In the 1930s the ship transferred to Stockholm where she was involved with keeping the waterways open during the winter freeze and towing of larger ships within the archipelago. She also made a regular trip to the German port of Rostock on the pretext of providing small engineering spares from her then large cargo deck area. In 1939 she was stopped and her real cargo of 40 Jewish refugees was found hidden onboard. She is known to have made several such journeys.
The fate of her crew is unknown but the ship was confiscated and pressed into service under the swastika as a patrol ship. The plates for her small guns can be seen near the anchor winch and aft by the two rail and a substantial plating remains around her new funnel where a more substantial mounting was installed.
She was repatriated and returned to hr rightful owner, as the papers show, in 1948 and she returned to her former ice clearing and towing duties.

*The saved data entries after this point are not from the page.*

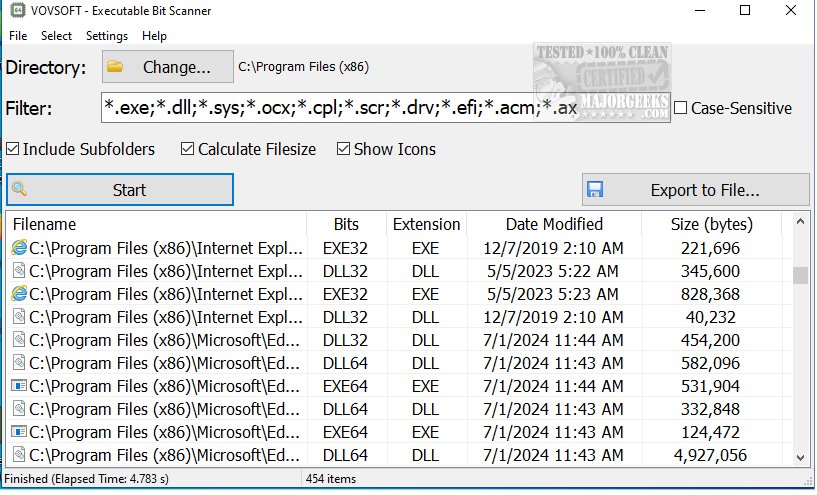Uncheck the Show Icons option
This screenshot has height=495, width=817.
(x=344, y=149)
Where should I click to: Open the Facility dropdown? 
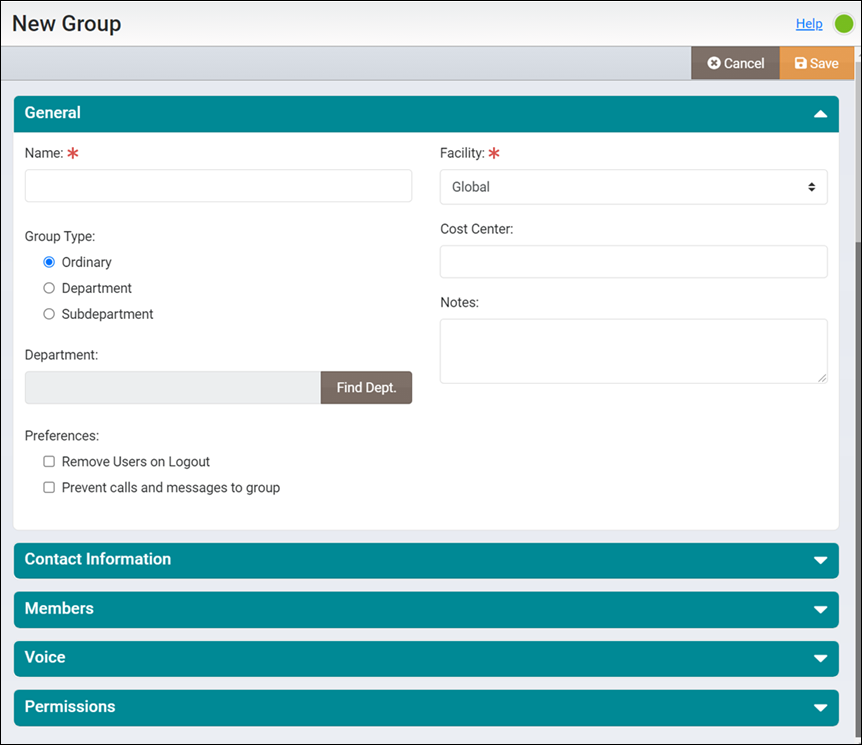click(633, 186)

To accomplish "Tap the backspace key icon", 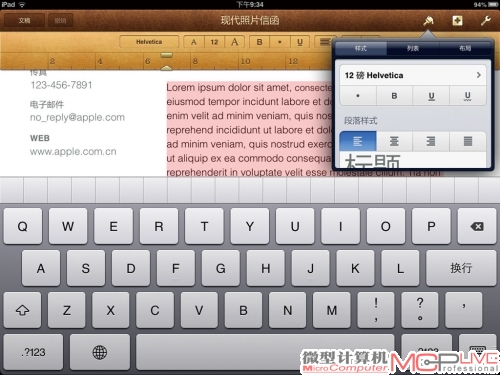I will 477,227.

She underwent a major refit in the early 1960's during which her steam engine was replaced by a diesel. She remained in service until the 1980's when she was purchased by an elderly gentleman for conversion to live onboard. During his extensive refit work in which the new superstructure and funnel were added and the entire hull re- plated the large diesel was again replaced with a more economical Scania. His work was of such a high standard that the insurers classed her as new build in 1992. Unfortunately he became too infirm complete his project and sold her to a millionaire who owned an island in the Stockholm archipelago.
She was used in effect as a school bus for his children!
It was in 1999 that she was found there by her previous owner and brought back to the UK where an extensive refit costing £80,000 was conducted. The entire interior was stripped bare and all systems reinstalled from scratch. The hull was shot blasted and then painted to commercial specifications.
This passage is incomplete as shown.